Я делаю глоток кофе.

Горький и терпкий.

Закрываю глаза в очередной попытке успокоиться.

В кафе на первом этаже моего офиса нет ни одной живой души, кроме напряженного баристы за стойкой.

Слышу, как он со стуком ставит чистую чашку на поднос. Звенит стекло. Гудит кофе-машина.

Вдох-выдох.

— Да, Мирослава немного вспылила, — соглашается Александр Иванович, — но и ты ее пойми…

Не хочу я ее понимать.

Мы разводимся. Мирослава перешла из категории родных людей в категорию чужих, и, надо сказать, что я чувствую облегчение.
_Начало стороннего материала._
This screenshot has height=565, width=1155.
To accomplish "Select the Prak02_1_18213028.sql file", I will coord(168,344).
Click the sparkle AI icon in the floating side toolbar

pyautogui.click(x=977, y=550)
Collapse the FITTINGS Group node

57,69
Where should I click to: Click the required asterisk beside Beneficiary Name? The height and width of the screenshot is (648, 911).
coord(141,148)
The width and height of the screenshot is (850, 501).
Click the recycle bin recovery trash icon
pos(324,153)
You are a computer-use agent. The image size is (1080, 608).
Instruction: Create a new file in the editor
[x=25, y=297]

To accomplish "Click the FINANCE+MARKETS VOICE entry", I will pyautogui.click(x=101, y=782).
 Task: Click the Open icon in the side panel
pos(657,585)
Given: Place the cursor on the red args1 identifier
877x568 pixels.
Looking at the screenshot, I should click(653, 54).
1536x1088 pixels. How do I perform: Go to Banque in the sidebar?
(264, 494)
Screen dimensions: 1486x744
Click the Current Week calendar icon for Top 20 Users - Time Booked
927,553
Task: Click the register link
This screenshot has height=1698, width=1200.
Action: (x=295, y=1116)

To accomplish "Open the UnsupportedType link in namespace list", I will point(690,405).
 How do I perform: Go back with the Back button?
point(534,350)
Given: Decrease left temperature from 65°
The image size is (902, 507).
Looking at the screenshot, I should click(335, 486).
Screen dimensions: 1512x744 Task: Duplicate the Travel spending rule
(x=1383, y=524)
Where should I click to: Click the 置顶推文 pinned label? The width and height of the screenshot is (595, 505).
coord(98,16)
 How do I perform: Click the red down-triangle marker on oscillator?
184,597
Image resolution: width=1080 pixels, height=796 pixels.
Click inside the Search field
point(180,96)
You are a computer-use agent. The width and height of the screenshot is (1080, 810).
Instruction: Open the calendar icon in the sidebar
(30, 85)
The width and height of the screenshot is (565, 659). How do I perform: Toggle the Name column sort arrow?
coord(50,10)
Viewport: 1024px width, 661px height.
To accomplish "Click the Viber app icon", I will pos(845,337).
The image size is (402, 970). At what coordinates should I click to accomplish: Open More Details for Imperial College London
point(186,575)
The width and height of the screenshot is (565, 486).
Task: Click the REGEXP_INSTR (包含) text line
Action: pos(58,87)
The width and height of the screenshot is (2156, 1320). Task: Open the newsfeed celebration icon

Зря она вломилась на сегодняшние переговоры.

Я сжимаю чашку так, что пальцы белеют. Эти чертовы корейцы. Я был в одном шаге от того, чтобы сломать их на свои условия. Все шло идеально — до того момента, пока дверь не распахнулась с грохотом, и вся моя жизнь не превратилась в дешевый сериал.

Она меня опозорила.

Кричала… Нет, визжала о том, какой я козел и что она знает о моей любовнице.

Я слушал ее и думал: а она правда такая тупая или просто решила разыграть передо мной спектакль обиженной жены?

Я к Мире не прикасаюсь и лишний раз стараюсь избегать с ней физического контакта, а когда она рядом, то задерживаю дыхание, ведь под ее дорогим парфюмом я чую запах ее таблеток, которые она глотает каждый день горстями.